Laurie Schaffner is the author of Girls in Trouble with the Law, (Rutgers 2006), a qualitative study of court-involved girls. Her other work includes Teenage Runaways: Broken Hearts and “Bad Attitudes” (NY: Haworth Press, 1999), co-editorship of Regulating Sex: The Politics of Intimacy and Identity, (Routledge 2005), as well as articles for Crime and Delinquency, Adolescence, Social Justice, Hastings Women’s Law Journal, and International Journal of Children’s Rights. Her writing has earned awards from the American Sociology Association, the Society for Applied Anthropology, and the American Society of Criminology. She co-founded the San Francisco For Girls Coalition (1996) and the Chicago Girls Coalition (2000), where community advocates, scholars, and young women come together to focus on girls in adolescence. She is an associate professor of Criminology, Law, and Justice at the University of Illinois at Chicago.

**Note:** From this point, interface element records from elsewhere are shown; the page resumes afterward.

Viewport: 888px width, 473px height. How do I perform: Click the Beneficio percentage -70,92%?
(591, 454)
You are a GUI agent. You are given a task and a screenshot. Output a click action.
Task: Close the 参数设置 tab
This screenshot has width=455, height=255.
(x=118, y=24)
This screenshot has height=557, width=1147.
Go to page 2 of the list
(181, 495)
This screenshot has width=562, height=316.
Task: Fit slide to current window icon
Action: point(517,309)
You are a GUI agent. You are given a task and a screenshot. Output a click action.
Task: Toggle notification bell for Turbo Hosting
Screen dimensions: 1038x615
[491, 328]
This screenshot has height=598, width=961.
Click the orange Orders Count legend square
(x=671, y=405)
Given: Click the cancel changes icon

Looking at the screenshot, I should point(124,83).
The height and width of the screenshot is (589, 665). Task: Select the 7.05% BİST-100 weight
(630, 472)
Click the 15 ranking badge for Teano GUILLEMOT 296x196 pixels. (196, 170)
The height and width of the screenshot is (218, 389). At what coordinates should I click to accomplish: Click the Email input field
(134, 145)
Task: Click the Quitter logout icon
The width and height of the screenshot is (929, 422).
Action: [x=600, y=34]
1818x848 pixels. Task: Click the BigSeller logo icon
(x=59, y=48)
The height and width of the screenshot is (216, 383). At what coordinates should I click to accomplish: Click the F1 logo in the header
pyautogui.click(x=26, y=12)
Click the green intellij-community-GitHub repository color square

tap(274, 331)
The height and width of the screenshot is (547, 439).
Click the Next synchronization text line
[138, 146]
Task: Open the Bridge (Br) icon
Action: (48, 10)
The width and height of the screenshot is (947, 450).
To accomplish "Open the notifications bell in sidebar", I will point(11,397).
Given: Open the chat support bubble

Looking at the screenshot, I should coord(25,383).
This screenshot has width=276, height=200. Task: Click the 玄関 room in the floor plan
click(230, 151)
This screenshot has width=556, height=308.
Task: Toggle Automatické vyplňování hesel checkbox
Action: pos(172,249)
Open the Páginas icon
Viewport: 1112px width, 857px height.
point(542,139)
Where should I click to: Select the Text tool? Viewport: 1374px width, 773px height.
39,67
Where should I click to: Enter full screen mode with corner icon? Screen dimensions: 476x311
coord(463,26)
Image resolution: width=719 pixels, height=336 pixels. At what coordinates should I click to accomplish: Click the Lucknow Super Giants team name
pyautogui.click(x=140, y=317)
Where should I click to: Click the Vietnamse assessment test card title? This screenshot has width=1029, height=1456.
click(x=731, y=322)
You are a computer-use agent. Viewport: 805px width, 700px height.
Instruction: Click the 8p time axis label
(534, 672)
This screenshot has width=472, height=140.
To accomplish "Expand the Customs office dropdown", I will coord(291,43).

In this article, created as testimony for hearings into the “problem of girl-on-girl violence” held in Chicago, Schaffner challenges the idea of rising violence among girls and makes concrete suggestions about ways we can support girls.
Laurie Schaffner’s essay challenges the ways that juvenile justice programs aim to help girls by working in ‘gender responsive’ ways. She claims these programs often do little besides training young girls to ‘have manners’ and ‘talk about their feelings,’ as opposed to critically understanding the ways in which gender functions. Schaffner suggests that gender-specific interventions should be responsive to young women’s lived realities, including experiences of racism and poverty.